Part 8: Next-generation COVID-19 vaccines
All COVID-19 vaccines are trying to achieve the same thing – to induce a certain level of immunity to the virus. They do so by stimulating an immune response to an antigen, a molecule found on the virus (Part 5). In the case of COVID-19, the antigen is typically the characteristic spike protein found on the surface of the virus.
The so-called next-generation vaccines do not contain an antigen, in other words they don’t contain the spike protein itself. Instead, they use the body’s natural capabilities of manufacturing a protein from a DNA or mRNA recipe to teach the body how to recognize the virus.
Some next-generation vaccines use a DNA recipe, while others bypass the first step of protein production (Part 1) and introduce the mRNA copy of the DNA recipe. Both mRNA and DNA are not stable and are quickly broken down in the body. It is for this reason that in both types of vaccines one needs to protect the genetic recipe until it reaches the cell. Once in the cell, mRNA and DNA do not last very long and once they are copied and have produced the protein they code for, their job is done. The body naturally breaks them down together with the clean-up of its own “used” DNA and RNA strands.
The Pfizer vaccine is a mRNA vaccine and uses a lipid nanoparticle to carry the mRNA to our cells. Once in the cell, the mRNA is read and used to build the virus’ spike protein which the immune system then learns to recognize. There are two very good reasons why mRNA vaccines cannot change your DNA.
Firstly, mRNA cannot be inserted into DNA, as the mRNA would first need to be made into DNA (called reverse-transcription) and humans do not have the enzyme which is needed for this. Secondly, mRNA cannot be transported into the nucleus where our DNA is housed.
The Janssen or Johnson & Johnson vaccine is a viral-vector vaccine. Instead of a lipid nanoparticle, it uses a harmless adenovirus to deliver the DNA recipe for the spike protein to our cells. Once there, the DNA is copied into mRNA, and from that point works largely the same as the mRNA vaccine. While this vaccine uses DNA, the type of virus which is used to carry this DNA into our cells does not incorporate it into our own genes, it only uses the ingredients (amino acids) and our cellular machinery to make mRNA copies of the recipe it carries.

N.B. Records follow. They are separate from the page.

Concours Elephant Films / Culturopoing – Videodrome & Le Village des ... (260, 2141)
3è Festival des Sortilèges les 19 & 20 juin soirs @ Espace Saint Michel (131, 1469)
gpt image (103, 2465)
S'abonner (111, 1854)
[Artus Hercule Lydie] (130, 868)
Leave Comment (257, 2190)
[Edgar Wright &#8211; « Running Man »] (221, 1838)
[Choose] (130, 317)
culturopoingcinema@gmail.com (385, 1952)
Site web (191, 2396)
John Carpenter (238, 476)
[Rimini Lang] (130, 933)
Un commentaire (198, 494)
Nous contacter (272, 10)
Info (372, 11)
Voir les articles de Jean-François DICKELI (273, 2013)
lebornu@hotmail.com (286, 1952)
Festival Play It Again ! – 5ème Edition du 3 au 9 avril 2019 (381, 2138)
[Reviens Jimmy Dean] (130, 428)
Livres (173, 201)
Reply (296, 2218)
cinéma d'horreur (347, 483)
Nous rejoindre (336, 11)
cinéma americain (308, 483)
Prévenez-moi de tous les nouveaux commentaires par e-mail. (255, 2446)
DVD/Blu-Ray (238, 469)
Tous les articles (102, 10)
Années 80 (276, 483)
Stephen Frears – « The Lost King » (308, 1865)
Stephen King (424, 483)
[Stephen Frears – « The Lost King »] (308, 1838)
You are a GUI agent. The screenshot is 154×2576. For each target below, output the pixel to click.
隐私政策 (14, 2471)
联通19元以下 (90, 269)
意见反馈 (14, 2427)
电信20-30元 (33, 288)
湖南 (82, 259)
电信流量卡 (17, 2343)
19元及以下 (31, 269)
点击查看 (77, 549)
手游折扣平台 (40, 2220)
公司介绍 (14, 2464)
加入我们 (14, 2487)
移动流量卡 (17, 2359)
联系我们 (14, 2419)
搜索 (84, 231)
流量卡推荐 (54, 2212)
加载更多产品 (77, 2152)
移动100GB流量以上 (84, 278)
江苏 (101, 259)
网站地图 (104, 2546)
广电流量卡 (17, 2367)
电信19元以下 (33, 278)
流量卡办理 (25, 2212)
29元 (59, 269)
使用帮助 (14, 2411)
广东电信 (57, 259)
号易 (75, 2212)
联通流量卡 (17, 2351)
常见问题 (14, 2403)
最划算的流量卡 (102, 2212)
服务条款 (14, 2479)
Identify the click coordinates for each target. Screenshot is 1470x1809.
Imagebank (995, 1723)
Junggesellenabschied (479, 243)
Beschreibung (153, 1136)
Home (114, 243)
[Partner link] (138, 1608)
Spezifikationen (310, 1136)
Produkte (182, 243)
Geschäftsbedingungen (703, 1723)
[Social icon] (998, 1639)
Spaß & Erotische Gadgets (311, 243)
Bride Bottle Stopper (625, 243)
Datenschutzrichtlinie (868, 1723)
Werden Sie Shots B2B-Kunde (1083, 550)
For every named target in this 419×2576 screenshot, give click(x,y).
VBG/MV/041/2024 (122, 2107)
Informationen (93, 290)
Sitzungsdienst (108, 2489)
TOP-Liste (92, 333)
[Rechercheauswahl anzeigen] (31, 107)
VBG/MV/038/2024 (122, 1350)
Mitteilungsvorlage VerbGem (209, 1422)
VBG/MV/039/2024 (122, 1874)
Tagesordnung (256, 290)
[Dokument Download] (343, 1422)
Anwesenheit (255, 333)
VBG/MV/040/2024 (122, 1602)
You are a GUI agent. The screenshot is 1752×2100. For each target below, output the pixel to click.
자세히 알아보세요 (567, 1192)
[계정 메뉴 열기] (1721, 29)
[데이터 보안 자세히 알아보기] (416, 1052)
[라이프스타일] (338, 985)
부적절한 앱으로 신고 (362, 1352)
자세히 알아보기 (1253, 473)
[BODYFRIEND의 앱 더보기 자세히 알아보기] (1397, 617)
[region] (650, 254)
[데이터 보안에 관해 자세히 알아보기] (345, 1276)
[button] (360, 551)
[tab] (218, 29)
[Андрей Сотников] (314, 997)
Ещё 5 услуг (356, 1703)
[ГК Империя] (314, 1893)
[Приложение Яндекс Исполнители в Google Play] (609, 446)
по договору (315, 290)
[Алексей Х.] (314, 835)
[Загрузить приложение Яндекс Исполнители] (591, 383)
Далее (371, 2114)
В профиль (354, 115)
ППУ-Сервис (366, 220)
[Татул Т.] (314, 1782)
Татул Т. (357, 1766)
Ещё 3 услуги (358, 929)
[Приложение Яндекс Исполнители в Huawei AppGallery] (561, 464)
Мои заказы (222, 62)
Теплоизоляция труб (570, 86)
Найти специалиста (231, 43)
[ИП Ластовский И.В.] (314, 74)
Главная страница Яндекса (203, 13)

In fact, scientists previously tried to use adenoviruses to incorporate DNA fragments into human genes as a treatment for Cystic Fibrosis, but this was unsuccessful for two reasons. Firstly, because the virus failed to insert the DNA it carried into the patient’s genes, the beneficial effect to the patient was short-lived, as the body could only use the DNA to produce the functional protein of interest until the DNA was broken down. This would have required repeated doses, but here scientists encountered the second problem. These adenoviruses triggered an immune response, so repeated doses would only train the body to attack and remove the treatment. While these characteristics of adenoviruses made them inappropriate for gene therapy, it qualified them very well for a role in vaccines, where the DNA and its protein should hang around just long enough to train the immune system before disappearing, and where the immune system should be triggered to respond so that it can build up immune memory.